*DATA TO USE:*
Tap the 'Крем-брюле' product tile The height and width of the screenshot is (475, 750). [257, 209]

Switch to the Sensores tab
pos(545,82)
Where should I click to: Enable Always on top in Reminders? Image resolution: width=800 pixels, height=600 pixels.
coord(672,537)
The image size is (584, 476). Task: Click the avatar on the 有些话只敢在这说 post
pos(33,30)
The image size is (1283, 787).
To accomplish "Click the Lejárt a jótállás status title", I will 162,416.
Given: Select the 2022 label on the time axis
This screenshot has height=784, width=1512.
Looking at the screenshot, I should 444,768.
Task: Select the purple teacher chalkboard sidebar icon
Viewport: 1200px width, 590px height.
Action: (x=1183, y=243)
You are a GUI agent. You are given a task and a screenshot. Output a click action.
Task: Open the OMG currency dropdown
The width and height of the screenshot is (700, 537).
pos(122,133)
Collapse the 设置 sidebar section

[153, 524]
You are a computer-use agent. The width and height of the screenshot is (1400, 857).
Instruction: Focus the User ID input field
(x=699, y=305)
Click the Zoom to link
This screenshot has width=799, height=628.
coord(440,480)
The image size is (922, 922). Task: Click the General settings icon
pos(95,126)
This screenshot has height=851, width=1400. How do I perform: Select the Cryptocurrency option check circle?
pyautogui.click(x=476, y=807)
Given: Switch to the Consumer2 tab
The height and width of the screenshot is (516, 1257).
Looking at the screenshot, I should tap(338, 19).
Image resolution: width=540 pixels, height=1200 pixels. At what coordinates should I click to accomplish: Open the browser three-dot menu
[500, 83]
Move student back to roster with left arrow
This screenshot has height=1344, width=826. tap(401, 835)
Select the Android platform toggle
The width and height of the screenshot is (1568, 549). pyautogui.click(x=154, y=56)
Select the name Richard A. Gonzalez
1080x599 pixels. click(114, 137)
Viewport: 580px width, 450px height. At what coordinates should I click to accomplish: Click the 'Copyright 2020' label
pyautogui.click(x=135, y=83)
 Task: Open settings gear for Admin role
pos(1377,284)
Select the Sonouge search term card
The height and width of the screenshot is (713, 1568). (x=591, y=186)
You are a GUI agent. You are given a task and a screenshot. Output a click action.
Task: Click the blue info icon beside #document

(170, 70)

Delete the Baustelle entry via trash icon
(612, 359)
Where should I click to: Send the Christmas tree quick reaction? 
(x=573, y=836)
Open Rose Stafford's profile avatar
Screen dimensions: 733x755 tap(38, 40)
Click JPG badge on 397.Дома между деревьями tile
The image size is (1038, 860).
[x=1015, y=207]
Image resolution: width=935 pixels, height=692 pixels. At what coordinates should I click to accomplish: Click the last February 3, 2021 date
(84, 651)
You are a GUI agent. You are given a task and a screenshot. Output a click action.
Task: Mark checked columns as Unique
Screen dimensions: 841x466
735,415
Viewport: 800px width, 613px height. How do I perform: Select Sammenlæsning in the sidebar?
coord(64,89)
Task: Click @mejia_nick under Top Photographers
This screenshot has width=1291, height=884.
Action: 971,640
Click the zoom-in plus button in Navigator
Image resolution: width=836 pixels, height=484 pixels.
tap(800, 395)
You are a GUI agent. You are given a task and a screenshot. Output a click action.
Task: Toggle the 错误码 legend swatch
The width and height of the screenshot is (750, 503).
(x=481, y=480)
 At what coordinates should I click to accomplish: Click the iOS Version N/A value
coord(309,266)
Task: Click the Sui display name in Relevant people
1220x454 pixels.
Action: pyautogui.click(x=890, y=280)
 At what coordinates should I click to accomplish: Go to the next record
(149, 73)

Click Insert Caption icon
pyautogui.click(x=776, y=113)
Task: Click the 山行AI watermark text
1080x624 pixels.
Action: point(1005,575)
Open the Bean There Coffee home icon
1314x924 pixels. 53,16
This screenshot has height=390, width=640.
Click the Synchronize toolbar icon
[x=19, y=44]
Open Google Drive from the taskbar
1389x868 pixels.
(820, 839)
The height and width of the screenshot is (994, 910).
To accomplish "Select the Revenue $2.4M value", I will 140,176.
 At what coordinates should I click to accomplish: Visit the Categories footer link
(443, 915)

*EXERCISE INSTRUCTIONS:*
An exact transcript of all the records is the expected result.

*WRITTEN RESPONSE:*
Tap the 'Крем-брюле' product tile The height and width of the screenshot is (475, 750). [257, 209]

Switch to the Sensores tab
pos(545,82)
Where should I click to: Enable Always on top in Reminders? Image resolution: width=800 pixels, height=600 pixels.
coord(672,537)
The image size is (584, 476). Task: Click the avatar on the 有些话只敢在这说 post
pos(33,30)
The image size is (1283, 787).
To accomplish "Click the Lejárt a jótállás status title", I will 162,416.
Given: Select the 2022 label on the time axis
This screenshot has height=784, width=1512.
Looking at the screenshot, I should 444,768.
Task: Select the purple teacher chalkboard sidebar icon
Viewport: 1200px width, 590px height.
Action: (x=1183, y=243)
You are a GUI agent. You are given a task and a screenshot. Output a click action.
Task: Open the OMG currency dropdown
The width and height of the screenshot is (700, 537).
pos(122,133)
Collapse the 设置 sidebar section

[153, 524]
You are a computer-use agent. The width and height of the screenshot is (1400, 857).
Instruction: Focus the User ID input field
(x=699, y=305)
Click the Zoom to link
This screenshot has width=799, height=628.
coord(440,480)
The image size is (922, 922). Task: Click the General settings icon
pos(95,126)
This screenshot has height=851, width=1400. How do I perform: Select the Cryptocurrency option check circle?
pyautogui.click(x=476, y=807)
Given: Switch to the Consumer2 tab
The height and width of the screenshot is (516, 1257).
Looking at the screenshot, I should tap(338, 19).
Image resolution: width=540 pixels, height=1200 pixels. At what coordinates should I click to accomplish: Open the browser three-dot menu
[500, 83]
Move student back to roster with left arrow
This screenshot has height=1344, width=826. tap(401, 835)
Select the Android platform toggle
The width and height of the screenshot is (1568, 549). pyautogui.click(x=154, y=56)
Select the name Richard A. Gonzalez
1080x599 pixels. click(114, 137)
Viewport: 580px width, 450px height. At what coordinates should I click to accomplish: Click the 'Copyright 2020' label
pyautogui.click(x=135, y=83)
 Task: Open settings gear for Admin role
pos(1377,284)
Select the Sonouge search term card
The height and width of the screenshot is (713, 1568). (x=591, y=186)
You are a GUI agent. You are given a task and a screenshot. Output a click action.
Task: Click the blue info icon beside #document

(170, 70)

Delete the Baustelle entry via trash icon
(612, 359)
Where should I click to: Send the Christmas tree quick reaction? 
(x=573, y=836)
Open Rose Stafford's profile avatar
Screen dimensions: 733x755 tap(38, 40)
Click JPG badge on 397.Дома между деревьями tile
The image size is (1038, 860).
[x=1015, y=207]
Image resolution: width=935 pixels, height=692 pixels. At what coordinates should I click to accomplish: Click the last February 3, 2021 date
(84, 651)
You are a GUI agent. You are given a task and a screenshot. Output a click action.
Task: Mark checked columns as Unique
Screen dimensions: 841x466
735,415
Viewport: 800px width, 613px height. How do I perform: Select Sammenlæsning in the sidebar?
coord(64,89)
Task: Click @mejia_nick under Top Photographers
This screenshot has width=1291, height=884.
Action: 971,640
Click the zoom-in plus button in Navigator
Image resolution: width=836 pixels, height=484 pixels.
tap(800, 395)
You are a GUI agent. You are given a task and a screenshot. Output a click action.
Task: Toggle the 错误码 legend swatch
The width and height of the screenshot is (750, 503).
(x=481, y=480)
 At what coordinates should I click to accomplish: Click the iOS Version N/A value
coord(309,266)
Task: Click the Sui display name in Relevant people
1220x454 pixels.
Action: pyautogui.click(x=890, y=280)
 At what coordinates should I click to accomplish: Go to the next record
(149, 73)

Click Insert Caption icon
pyautogui.click(x=776, y=113)
Task: Click the 山行AI watermark text
1080x624 pixels.
Action: point(1005,575)
Open the Bean There Coffee home icon
1314x924 pixels. 53,16
This screenshot has height=390, width=640.
Click the Synchronize toolbar icon
[x=19, y=44]
Open Google Drive from the taskbar
1389x868 pixels.
(820, 839)
The height and width of the screenshot is (994, 910).
To accomplish "Select the Revenue $2.4M value", I will 140,176.
 At what coordinates should I click to accomplish: Visit the Categories footer link
(443, 915)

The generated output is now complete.